↓↓↓

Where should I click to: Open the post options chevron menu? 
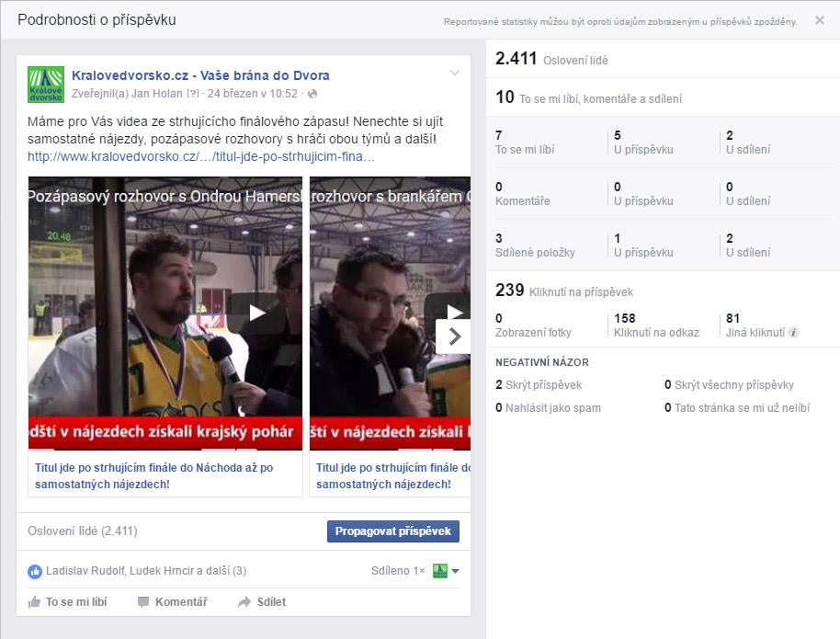pyautogui.click(x=454, y=74)
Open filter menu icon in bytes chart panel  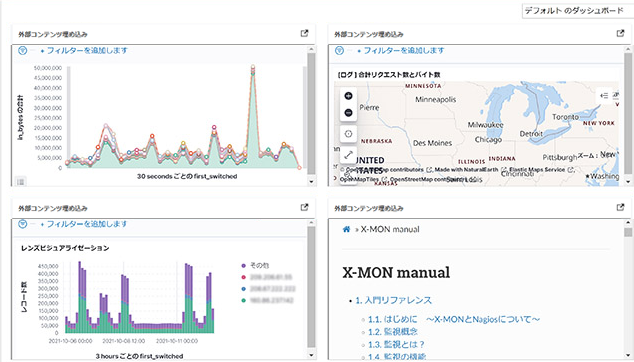click(23, 51)
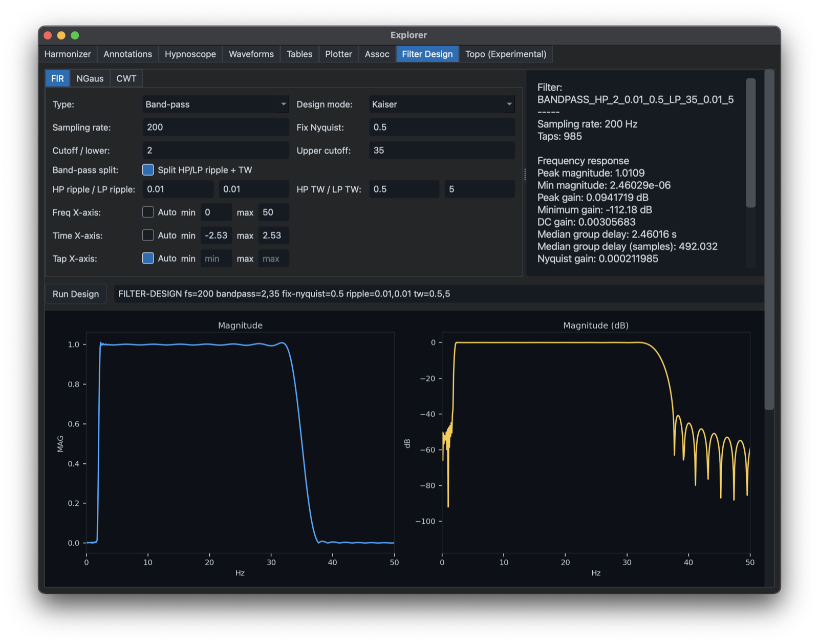Viewport: 819px width, 644px height.
Task: Switch to the CWT tab
Action: click(126, 78)
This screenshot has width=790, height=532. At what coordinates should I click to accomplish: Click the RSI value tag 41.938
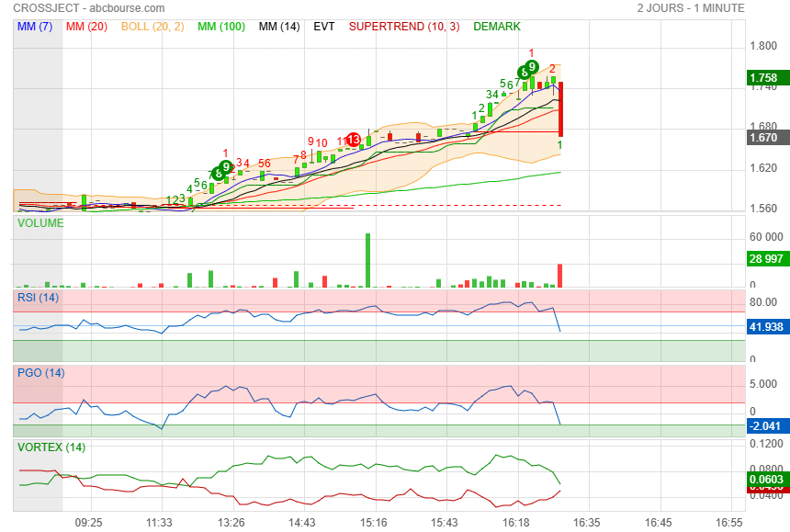pos(766,326)
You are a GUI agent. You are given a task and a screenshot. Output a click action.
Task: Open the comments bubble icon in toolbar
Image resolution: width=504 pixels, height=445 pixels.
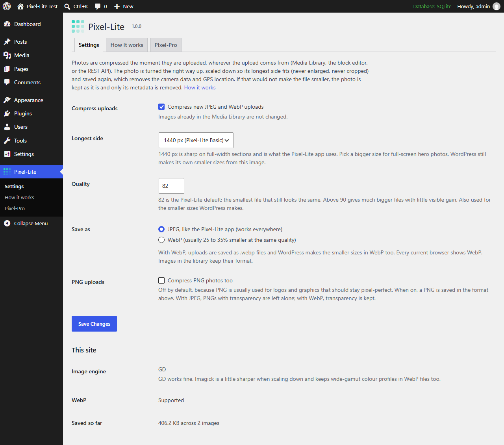(98, 7)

↑↑↑

Problem ▸ Extract, word for word, every line from the one holding "You are a GUI" through the closing line of the data above. Do not include any pictures.

Exercise answer ▸
You are a GUI agent. You are given a task and a screenshot. Output a click action.
Task: Open the comments bubble icon in toolbar
Image resolution: width=504 pixels, height=445 pixels.
(98, 7)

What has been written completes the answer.